L’art de tirer le fil des rencontres

Heureux hasard, cette semaine : l’artiste performeuse fribourgeoise, Marinka Limat, était à Vienne pour présenter son film « Art of the Encounter« , l’art de la rencontre. Et son « pèlerinage artistique » à pied de Kassel à Athènes en 2017, quoique plus long et inscrit dans une démarche totalement artistique, résonnait bien avec mon aventure à vélo, à plus large échelle, évidemment : 3000 km en Allemagne, Tchéquie, Autriche, Hongrie, Serbie, Kosovo, Serbie, Macédoine et Grèce dans le but de réunir une chaîne de rencontres toutes si différentes, brèves, appuyées, référencées ou hasardeuse, au fil de l’art. La MDW, Université de musique et des arts du spectacle de Vienne, a offert un cadre très sympa, décalé et plein humour à cette soirée.

D’où le titre de cette chronique, puisque ces dernières semaines m’ont donné l’occasion de rencontrer des personnes et des lieux qui semblaient reliés les uns aux autres par le fil de liens invisibles. Ainsi de Marinka Limat à Sabine Bechtold, artiste céramiste, suisse elle aussi, rencontrée à la Wiener Singakademie, vers Arik Brauer, personnalité bien connue en Autriche, décédé en 2021, et le Musée Juif autour duquel j’ai tourné en terminant la lecture de Zweig.

D’Arik Brauer (1929-2021), artiste, peintre, chanteur et écrivain, outre que Sabine le connaissait par la céramique, il faut dire quelques mots. En balade à vélo par un dimanche glacial de décembre, j’étais tombée en admiration devant une maison magnifique dont la propriétaire n’était autre que sa veuve. Et, dans cette maison-musée, tout l’univers poétique, grave et doux de l’artiste, cofondateur de l’École viennoise de réalisme fantastique, avec Ernst Fuchs dont je parlerai plus loin.

Visite touchante autour des œuvres de cet homme qui a connu la peur durant la guerre, caché, et dont le père est mort en déportation. Pensée écologique avant l’heure, dans ces peintures où décomposition et mort sont représentées par des couleurs de lumière et de feu, énergie en devenir.

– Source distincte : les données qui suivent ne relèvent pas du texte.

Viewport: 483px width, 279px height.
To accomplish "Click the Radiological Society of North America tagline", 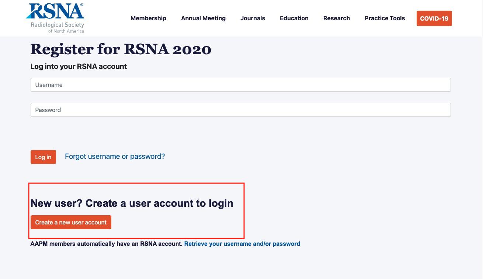I will 57,28.
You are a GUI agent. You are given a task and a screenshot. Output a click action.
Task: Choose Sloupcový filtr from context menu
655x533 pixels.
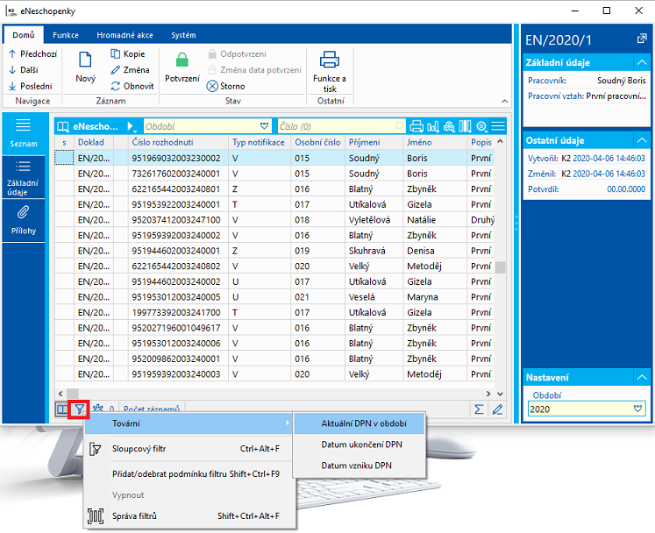pos(140,449)
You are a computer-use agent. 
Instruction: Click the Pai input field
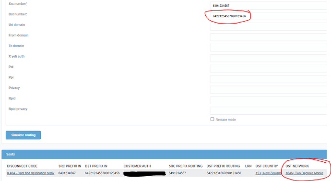pyautogui.click(x=268, y=69)
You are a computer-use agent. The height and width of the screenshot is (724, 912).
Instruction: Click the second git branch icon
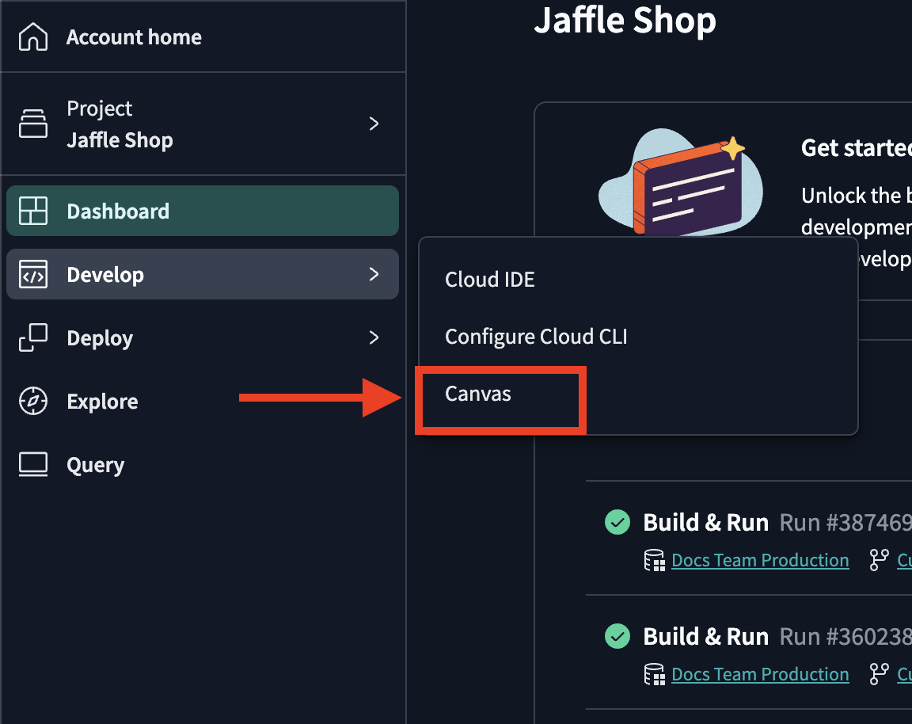coord(879,674)
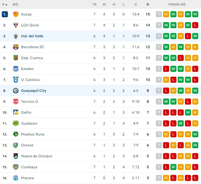Sort table by the # rank column
Viewport: 201px width, 184px height.
5,5
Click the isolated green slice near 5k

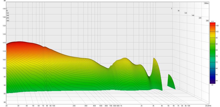171,81
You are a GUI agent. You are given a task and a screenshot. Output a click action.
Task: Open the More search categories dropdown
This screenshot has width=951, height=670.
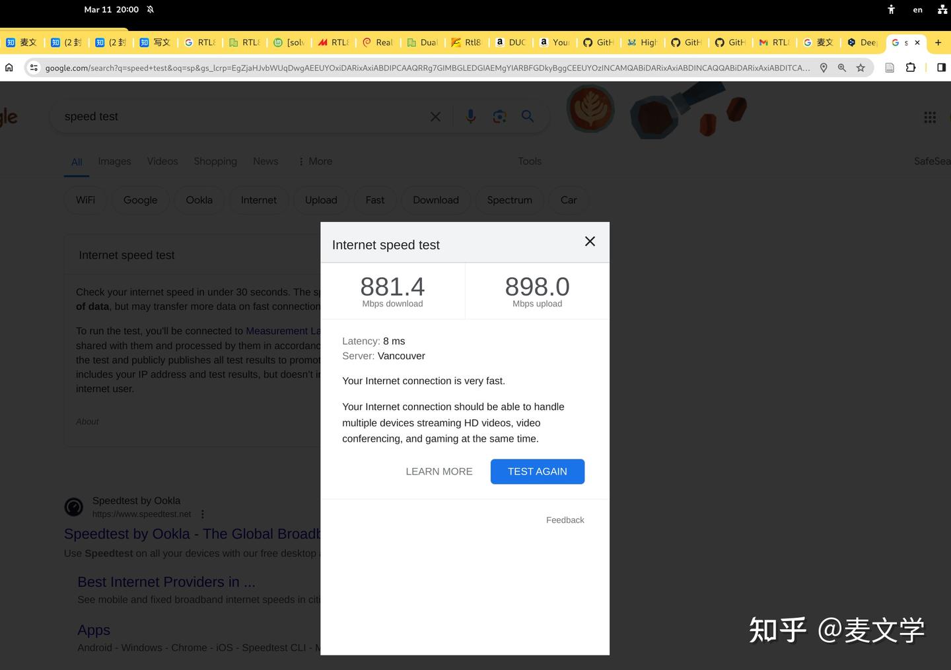click(314, 161)
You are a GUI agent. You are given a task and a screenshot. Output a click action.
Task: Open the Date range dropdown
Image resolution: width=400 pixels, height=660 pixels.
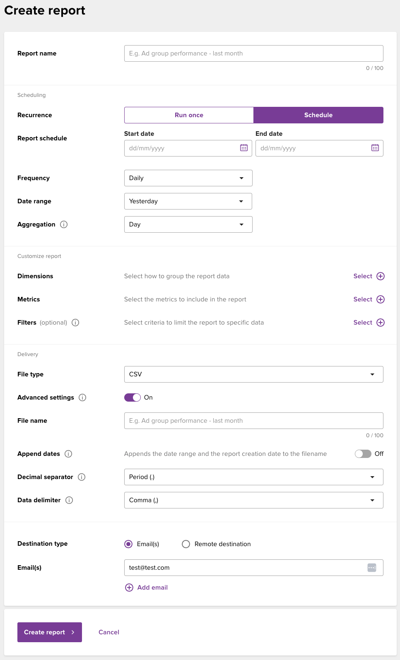(188, 201)

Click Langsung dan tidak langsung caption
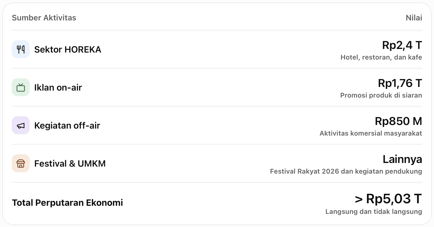[374, 212]
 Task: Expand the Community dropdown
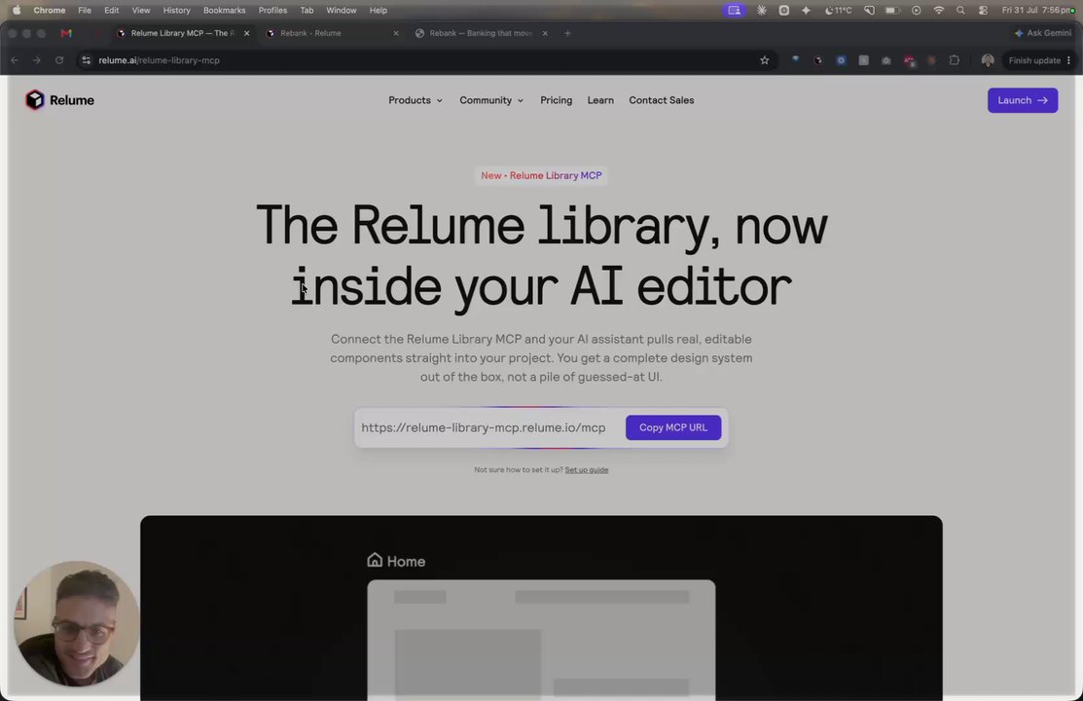pyautogui.click(x=491, y=100)
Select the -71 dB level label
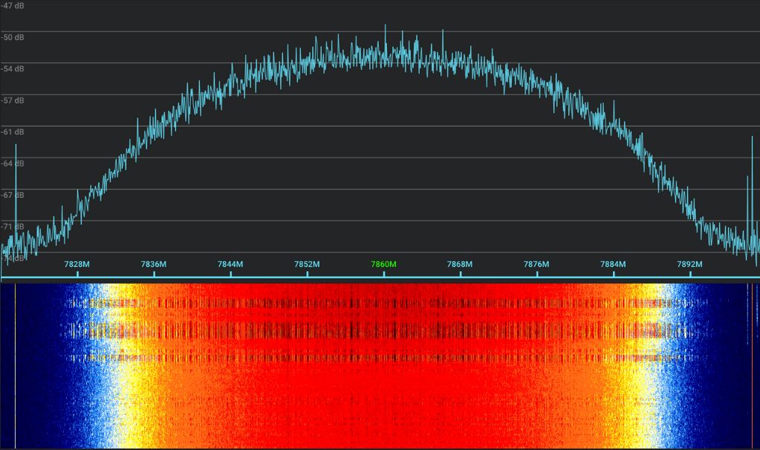Viewport: 760px width, 450px height. [x=13, y=226]
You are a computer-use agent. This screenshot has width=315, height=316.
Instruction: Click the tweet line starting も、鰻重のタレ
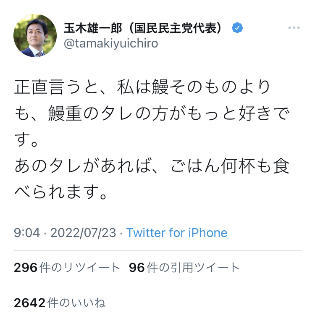point(152,113)
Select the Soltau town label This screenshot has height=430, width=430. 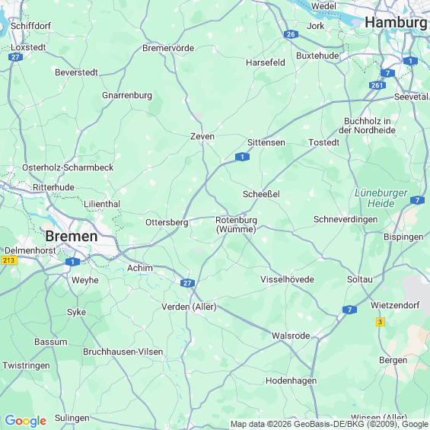tap(360, 279)
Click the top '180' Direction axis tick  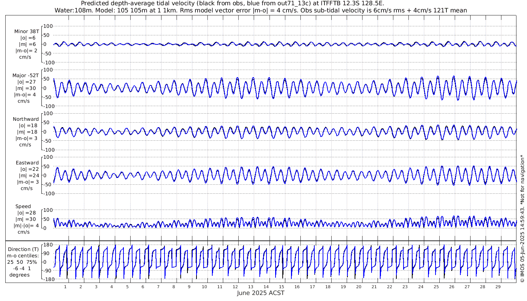(x=46, y=245)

Papageno, chanteurs et personnages de fantaisie animent ce jardin des merveilles, habité aussi de Mémoire et de Paix, avec la Colonne des Droits de l’homme et le prototype du Mémorial « Niemals vergessen » pour les victimes des deux camps extérieurs du camp de concentration de Mauthausen.

Le Musée Juif de Vienne occupe deux sites : l’exposition de la Judenplatz, située sur l’ancienne synagogue, revient sur le passé de la communauté quasi effacée de Vienne durant la Shoah. Catafalque de marbre blanc, le mémorial représente une bibliothèque sans nom, celle de 65’000 vies interrompues.

Le Musée Juif de la Dorothegasse est tourné davantage vers le présent et se veut un lien entre juifs et non-juifs.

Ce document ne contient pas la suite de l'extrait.